ASSIGNMENT — The response should contain every entry, reproduced exactly.

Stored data
==================================================
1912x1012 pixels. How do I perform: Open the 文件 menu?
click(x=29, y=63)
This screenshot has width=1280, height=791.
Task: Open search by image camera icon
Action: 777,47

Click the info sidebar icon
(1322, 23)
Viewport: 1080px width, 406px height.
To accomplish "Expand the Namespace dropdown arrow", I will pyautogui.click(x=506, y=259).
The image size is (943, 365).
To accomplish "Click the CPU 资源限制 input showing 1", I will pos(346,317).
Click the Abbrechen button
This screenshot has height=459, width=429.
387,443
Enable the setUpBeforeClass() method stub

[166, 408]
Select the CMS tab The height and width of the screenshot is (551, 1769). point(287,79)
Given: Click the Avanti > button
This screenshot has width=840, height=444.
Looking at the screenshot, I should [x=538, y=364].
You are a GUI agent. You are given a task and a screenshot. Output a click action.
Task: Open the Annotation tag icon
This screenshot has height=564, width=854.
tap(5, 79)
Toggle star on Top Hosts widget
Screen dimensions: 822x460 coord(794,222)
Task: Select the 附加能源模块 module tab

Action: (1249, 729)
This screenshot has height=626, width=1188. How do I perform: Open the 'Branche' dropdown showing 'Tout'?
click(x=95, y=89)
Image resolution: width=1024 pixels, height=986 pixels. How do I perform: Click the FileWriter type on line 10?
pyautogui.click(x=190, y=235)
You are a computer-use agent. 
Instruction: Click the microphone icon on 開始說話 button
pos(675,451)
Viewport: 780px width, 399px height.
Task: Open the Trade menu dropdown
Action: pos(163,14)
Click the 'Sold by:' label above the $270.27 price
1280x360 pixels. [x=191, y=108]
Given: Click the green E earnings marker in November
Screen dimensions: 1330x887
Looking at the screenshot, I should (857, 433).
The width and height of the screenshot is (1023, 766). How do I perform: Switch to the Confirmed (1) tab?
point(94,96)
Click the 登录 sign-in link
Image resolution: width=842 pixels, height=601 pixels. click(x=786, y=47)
==================================================
ANSWER TO THIS EXERCISE —
1912x1012 pixels. How do I perform: Open the 文件 menu?
click(x=29, y=63)
This screenshot has width=1280, height=791.
Task: Open search by image camera icon
Action: 777,47

Click the info sidebar icon
(1322, 23)
Viewport: 1080px width, 406px height.
To accomplish "Expand the Namespace dropdown arrow", I will pyautogui.click(x=506, y=259).
The image size is (943, 365).
To accomplish "Click the CPU 资源限制 input showing 1", I will pos(346,317).
Click the Abbrechen button
This screenshot has height=459, width=429.
387,443
Enable the setUpBeforeClass() method stub

[166, 408]
Select the CMS tab The height and width of the screenshot is (551, 1769). point(287,79)
Given: Click the Avanti > button
This screenshot has width=840, height=444.
Looking at the screenshot, I should [x=538, y=364].
You are a GUI agent. You are given a task and a screenshot. Output a click action.
Task: Open the Annotation tag icon
This screenshot has height=564, width=854.
tap(5, 79)
Toggle star on Top Hosts widget
Screen dimensions: 822x460 coord(794,222)
Task: Select the 附加能源模块 module tab

Action: (1249, 729)
This screenshot has height=626, width=1188. How do I perform: Open the 'Branche' dropdown showing 'Tout'?
click(x=95, y=89)
Image resolution: width=1024 pixels, height=986 pixels. How do I perform: Click the FileWriter type on line 10?
pyautogui.click(x=190, y=235)
You are a computer-use agent. 
Instruction: Click the microphone icon on 開始說話 button
pos(675,451)
Viewport: 780px width, 399px height.
Task: Open the Trade menu dropdown
Action: pos(163,14)
Click the 'Sold by:' label above the $270.27 price
1280x360 pixels. [x=191, y=108]
Given: Click the green E earnings marker in November
Screen dimensions: 1330x887
Looking at the screenshot, I should (857, 433).
The width and height of the screenshot is (1023, 766). How do I perform: Switch to the Confirmed (1) tab?
point(94,96)
Click the 登录 sign-in link
Image resolution: width=842 pixels, height=601 pixels. click(x=786, y=47)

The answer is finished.